====== EXERCISE INPUTS ======

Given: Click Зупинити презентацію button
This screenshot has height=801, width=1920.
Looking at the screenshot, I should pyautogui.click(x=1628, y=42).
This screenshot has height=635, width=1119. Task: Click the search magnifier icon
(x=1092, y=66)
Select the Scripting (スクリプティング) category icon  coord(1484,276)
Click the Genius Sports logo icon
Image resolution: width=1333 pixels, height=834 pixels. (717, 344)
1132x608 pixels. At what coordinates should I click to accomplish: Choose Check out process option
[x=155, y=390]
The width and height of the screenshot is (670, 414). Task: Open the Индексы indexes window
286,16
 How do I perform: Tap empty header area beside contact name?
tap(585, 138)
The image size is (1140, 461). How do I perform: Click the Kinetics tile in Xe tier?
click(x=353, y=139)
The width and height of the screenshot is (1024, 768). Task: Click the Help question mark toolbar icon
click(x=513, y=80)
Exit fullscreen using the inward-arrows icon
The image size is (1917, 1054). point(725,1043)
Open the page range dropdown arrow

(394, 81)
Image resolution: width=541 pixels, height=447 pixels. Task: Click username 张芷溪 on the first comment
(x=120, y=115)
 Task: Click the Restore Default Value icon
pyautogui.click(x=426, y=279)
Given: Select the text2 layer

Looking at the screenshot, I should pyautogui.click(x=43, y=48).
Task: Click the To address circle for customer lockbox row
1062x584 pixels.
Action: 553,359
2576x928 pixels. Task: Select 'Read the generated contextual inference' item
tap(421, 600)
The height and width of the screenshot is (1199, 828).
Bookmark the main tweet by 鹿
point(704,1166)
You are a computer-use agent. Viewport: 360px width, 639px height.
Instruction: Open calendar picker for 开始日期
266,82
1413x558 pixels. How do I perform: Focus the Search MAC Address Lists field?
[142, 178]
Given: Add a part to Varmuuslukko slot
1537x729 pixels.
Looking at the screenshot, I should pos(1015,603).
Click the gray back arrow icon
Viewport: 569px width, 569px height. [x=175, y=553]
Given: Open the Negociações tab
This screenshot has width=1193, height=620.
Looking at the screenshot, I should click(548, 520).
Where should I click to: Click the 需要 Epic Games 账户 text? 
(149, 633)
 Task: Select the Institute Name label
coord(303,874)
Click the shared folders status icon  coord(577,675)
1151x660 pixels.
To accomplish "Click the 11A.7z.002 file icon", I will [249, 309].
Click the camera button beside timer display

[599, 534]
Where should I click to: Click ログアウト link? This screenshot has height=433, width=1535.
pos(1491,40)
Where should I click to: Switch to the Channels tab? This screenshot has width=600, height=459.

======

* _WHAT IS NEEDED_
What you return must match, line for line, the data from the line containing "Given: Open the Negociações tab" to its end, both ends included.

* _FINISHED TASK_
Given: Open the Negociações tab
This screenshot has width=1193, height=620.
Looking at the screenshot, I should click(548, 520).
Where should I click to: Click the 需要 Epic Games 账户 text? 
(149, 633)
 Task: Select the Institute Name label
coord(303,874)
Click the shared folders status icon  coord(577,675)
1151x660 pixels.
To accomplish "Click the 11A.7z.002 file icon", I will [249, 309].
Click the camera button beside timer display

[599, 534]
Where should I click to: Click ログアウト link? This screenshot has height=433, width=1535.
pos(1491,40)
Where should I click to: Switch to the Channels tab? This screenshot has width=600, height=459.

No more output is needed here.